The cost of Reserve Bank regulation

Roger Partridge writes:

A new submission to the Committee from banking experts Andrew Body and Simon Jensen provides fresh evidence of these costs. Their analysis shows the Reserve Bank’s capital rules add between 0.25 and 0.375 percentage points to mortgage rates compared with Australia. For a million-dollar mortgage, that means between $2,500 and $3,750 in extra annual interest payments.  

The Reserve Bank requires banks to hold enough capital to survive a one-in-200-year financial crisis. No other country sets such an extreme standard. Most aim for resilience against a one-in-100-year event. 

Making matters worse, the Reserve Bank keeps adding requirements to its conservative settings. Banks must now conduct climate-related stress tests and meet complex reporting obligations, even though the high capital requirements already protect against such risks. 

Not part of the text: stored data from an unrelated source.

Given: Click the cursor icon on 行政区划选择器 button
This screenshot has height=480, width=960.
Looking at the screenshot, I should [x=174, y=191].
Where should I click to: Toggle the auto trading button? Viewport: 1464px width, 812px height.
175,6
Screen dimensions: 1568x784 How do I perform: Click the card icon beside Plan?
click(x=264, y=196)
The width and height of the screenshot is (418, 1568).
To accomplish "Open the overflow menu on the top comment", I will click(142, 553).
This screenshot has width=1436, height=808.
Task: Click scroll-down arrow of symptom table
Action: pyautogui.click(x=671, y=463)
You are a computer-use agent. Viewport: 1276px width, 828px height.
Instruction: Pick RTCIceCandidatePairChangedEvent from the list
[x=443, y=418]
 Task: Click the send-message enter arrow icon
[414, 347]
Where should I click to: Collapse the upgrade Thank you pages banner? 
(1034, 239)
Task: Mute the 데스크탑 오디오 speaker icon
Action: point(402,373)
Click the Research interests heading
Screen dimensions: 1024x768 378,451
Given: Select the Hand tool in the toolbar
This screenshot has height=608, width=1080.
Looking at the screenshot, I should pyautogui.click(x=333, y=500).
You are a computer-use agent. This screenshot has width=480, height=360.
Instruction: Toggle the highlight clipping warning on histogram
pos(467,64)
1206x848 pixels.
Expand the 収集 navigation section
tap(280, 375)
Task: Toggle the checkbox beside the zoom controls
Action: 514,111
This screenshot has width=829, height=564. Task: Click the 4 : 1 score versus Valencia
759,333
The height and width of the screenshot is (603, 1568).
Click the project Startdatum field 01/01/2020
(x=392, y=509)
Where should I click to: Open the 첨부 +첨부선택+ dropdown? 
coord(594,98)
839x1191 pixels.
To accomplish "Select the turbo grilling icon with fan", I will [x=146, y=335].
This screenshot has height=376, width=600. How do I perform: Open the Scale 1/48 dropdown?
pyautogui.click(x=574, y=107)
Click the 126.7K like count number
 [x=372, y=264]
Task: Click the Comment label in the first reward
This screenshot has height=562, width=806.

The central bank also requires banks to hold more capital against farm lending than Australian regulators. A New Zealand farmer faces higher borrowing costs than an Australian farmer, even though both sell into the same global markets. 

I’m increasingly of the view that the reserve Bank should have independence from the Government only for its monetary policy decisions around the OCR. However the financial regulatory decisions they make should either be shifted elsewhere such as the FMA or be subject to government approval so costs can be weighed by against benefits.